:: Dataset records ::

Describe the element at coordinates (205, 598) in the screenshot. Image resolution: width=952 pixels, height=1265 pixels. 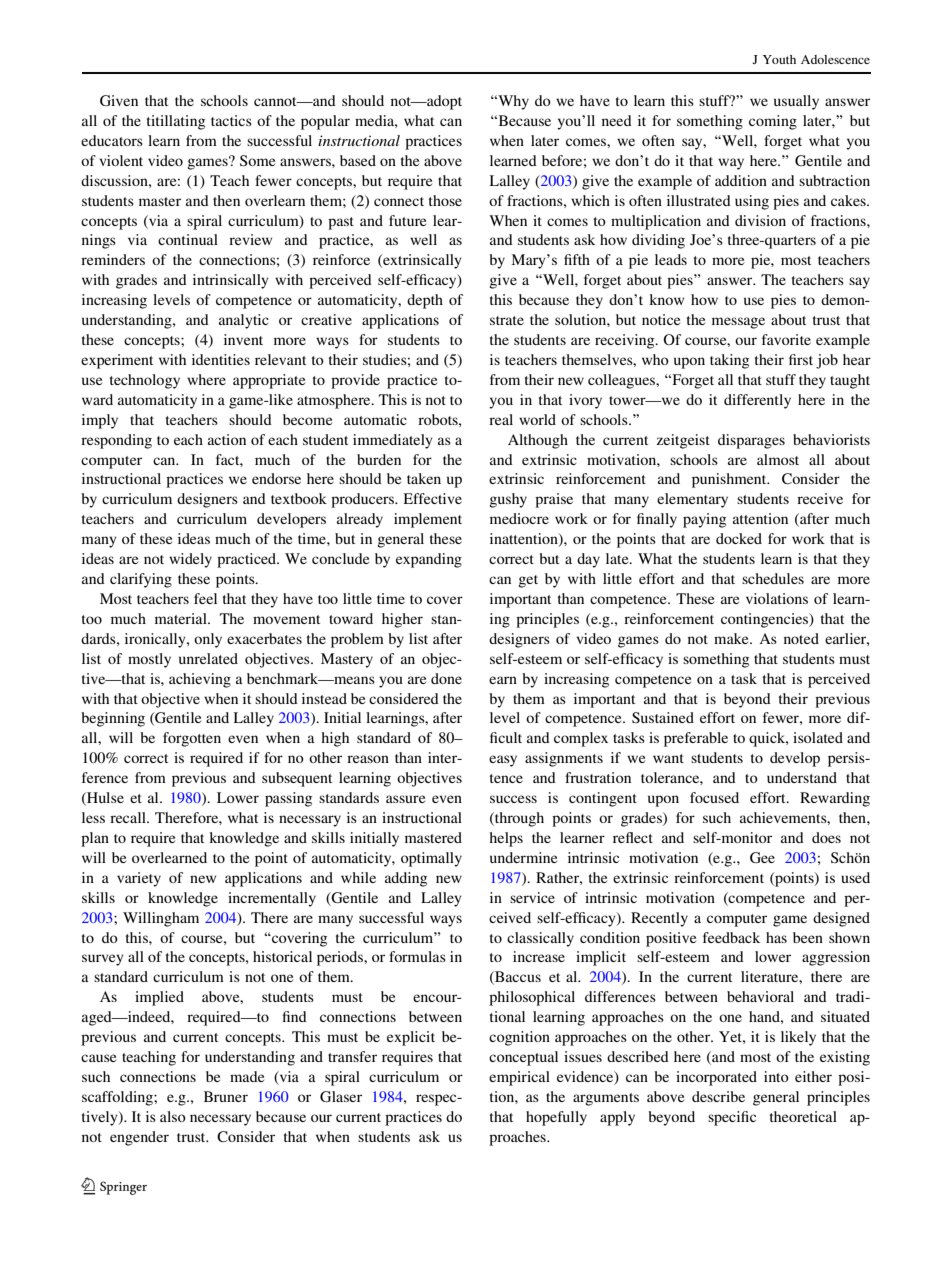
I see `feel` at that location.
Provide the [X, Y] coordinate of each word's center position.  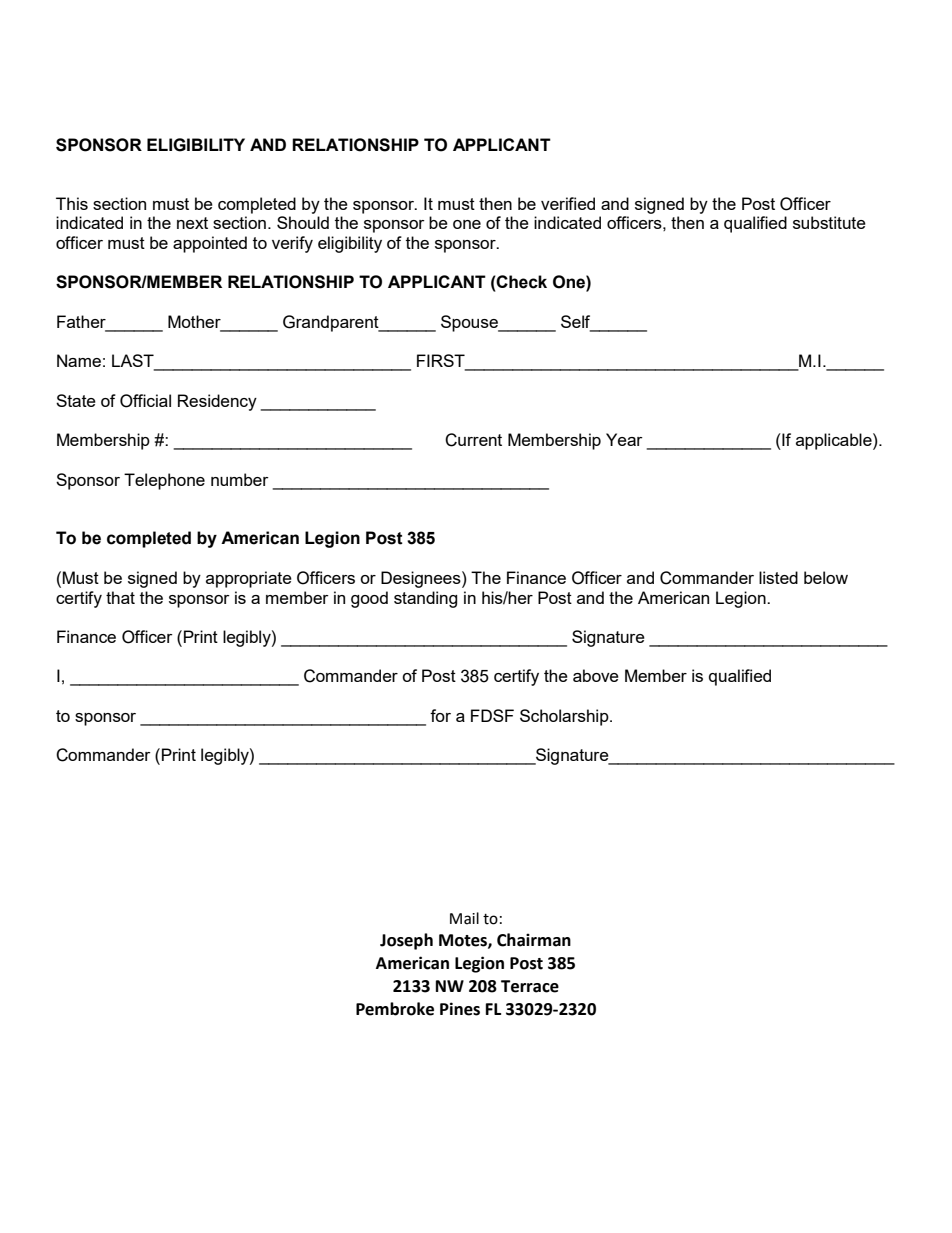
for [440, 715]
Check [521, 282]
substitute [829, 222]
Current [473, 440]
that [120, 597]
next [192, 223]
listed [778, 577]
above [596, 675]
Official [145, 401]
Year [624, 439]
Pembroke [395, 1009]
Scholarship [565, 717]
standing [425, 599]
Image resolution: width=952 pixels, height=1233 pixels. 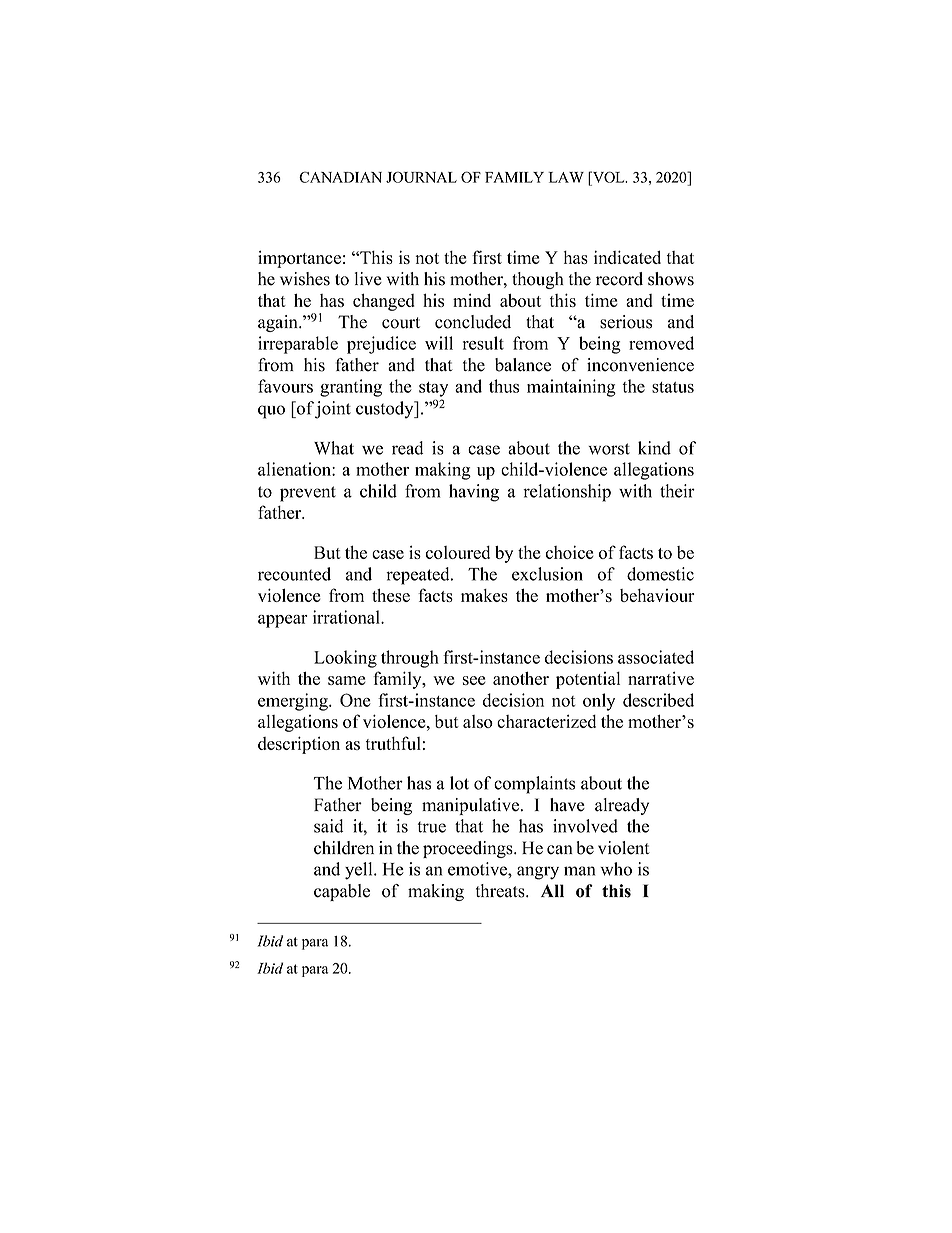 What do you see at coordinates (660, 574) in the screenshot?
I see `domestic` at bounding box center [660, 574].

:::

Rewrite the material from its start through the line containing "substitute [829, 222]", swapping "element" for "item" and changing nothing else. Leave the pictures out.

Describe the item at coordinates (205, 598) in the screenshot. Image resolution: width=952 pixels, height=1265 pixels. 
I see `feel` at that location.
Provide the [X, Y] coordinate of each word's center position.  
for [440, 715]
Check [521, 282]
substitute [829, 222]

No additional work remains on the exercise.